Reforming, Redefining, Resurrecting
5 months have flown by..
Processing and resonating the harsh reality of the past within the whole month of July after that incident felt almost forever.
Reminding my own self to let it go was much easier said than done.
Many times I do put myself down a lot for that, after constantly reevaluating the whole past situation.
Even though I felt a whole lot sense of relief knowing that I have nothing to overthink about anymore, given that whole amount of burden and pain rubbed off my shoulders for good..
I've feared for the worst which might've just happened, as well-- Well that is..
Losing him. As a friend.
Depressed, lonely and confused.. as I always was,
I deprived for help from friendly strangers from the outside who were just as lost as I am.
Been withdrawn from the physical outside world for too long.
The tormenting feeling alongside to my state of loneliness was slowly killing me deep within..
Even despite with my greatest, closest, reliable companionship throughout my darkest period, I was seeking for real further guidance out there to help me to overcome this real sense of emotions and vulnerability whelmed within me.
Without any further hesitation, I decided to attend an online meetup session, which involved a social platform gathering from many kinds of different networks all in one roof. This include every any random attendees expressing out their personal interests, opinions and issues related with their ongoing lives.
Flashing back to 23rd July 2017,
Not only will that particular date be always be marked as the day I showed up in that meetup..
It' will always be marked as a special, significant day of the year, which transformed and changed my life forever.. as I met the most dashingly empathetic, courageous, fearless, affectionate being who's been highly supportive of me overall as a person and a partner and who's willing to accept me based on my past life stories, deepest inner secrets and flaws..
Life works miraculously.. Who knew..
Who literally knew.. That a casual, random, online meetup gathering could lead me to manifestation of destiny.
Was amazingly enough how my life paradigm shifted and transitioned so much towards forming a better version of myself in such a short manner of time.
Thanks to the most gifted being I could ever ask for.
Would have taken longer than expected towards recovery from past heartbreak.
Would always have high trust issues towards almost any guys... Specifically any fucked up dudes who only think of nothing but just satisfying themselves.
But then you came into the picture and proved me wrong. U proved that a true gentleman such as yourself still do exist in this current generation.. Although it seems rare.
Till this very day, I'm still beyond eternally grateful for all your debts..
For every little given treats, from every little simple meals to every little simple road trips..
as much as I didn't want you to always overindulge me..
And also for lifting me up, guiding me, helping me and coaching me.
Not just as your life partner, but also as an individual myself.
Nothing but eternally beyond contentedly grateful and blessed.
Knowing someone like you from an unexpected place at that coincidental point of time almost felt as if hope, faith and destiny actually do exist.
It felt almost surreal and magical.
Like a real fairytale. ♡


Have been a silent reader. When I read your first post, I did felt the pain and the emotions as I went through something similar as to that. And it really did hurt.
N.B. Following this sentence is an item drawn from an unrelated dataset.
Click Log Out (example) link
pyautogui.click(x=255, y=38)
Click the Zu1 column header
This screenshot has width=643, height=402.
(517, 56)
ReplyDeleteJust wanna say that, although your relationship with him only lasted a few months, I don't think time is a tool to measure the feelings you had for that guy. You can be in a relationship for 2 years and feel nothing. You can be in a relationship for 2 months and feel everything. Time is not a measurement of quality, infatuation or love.
So don't be afraid to start over, because you might miss out on the best thing that could ever happen to you. This is how bad stories end, but it's also how the best stories begin.
You need to know that you deserve something you don't have to question, you deserve someone who is sure about you. Don't let anyone make you feel otherwise. Be strong, and I hope the best for you and the new guy :)
Why thank you for the lovely thoughts and for the word of advices there :)
DeleteIt's a great relief and reassurance to know that I'm not the only one who has been through this past hell fear of terror.
As deep and compelled as my personal stories may sound, the reason being why I intended to share and express it here is to mainly provide awareness towards the costs, risks and prevention of my past provocative issue among all female readers alike here who may have found this relatable.
In regards to what u have mentioned above, I do have to agree with the time span factor there. It varies among every types of relationships or partners. It is definitely very exciting when it comes to engaging into a new relationship but at the same time its scary knowing that this might be a rebound. . My biggest regretful mistake from the past is accepting or letting my ex easily too quickly in spite of the lack of chemistry all just because of my sense of curiosity and insecurities as I got older.
Unlike my ex, my current one seems compassionate, understanding, crazily romantic and head over heels for me. Still, I can't be overconfident if anything goes down and wrong between us..
Even though the both of us do have inevitable ups and downs towards certain minor conflicts to different opinions and beliefs, the chemistry and love bond between us has been remaining strong. And It gets stronger after any arise of tension between us. Given that, I just hope any of those lessons from our mistakes will lead us for the better future.
Whatever happens, regardless, I hope you too will find the right guy as well, as I truly believe each and every one of us deserves to be respected, to be accepted, to be treasured, cherished, loved, and to be well taken care of for the rest of our lives.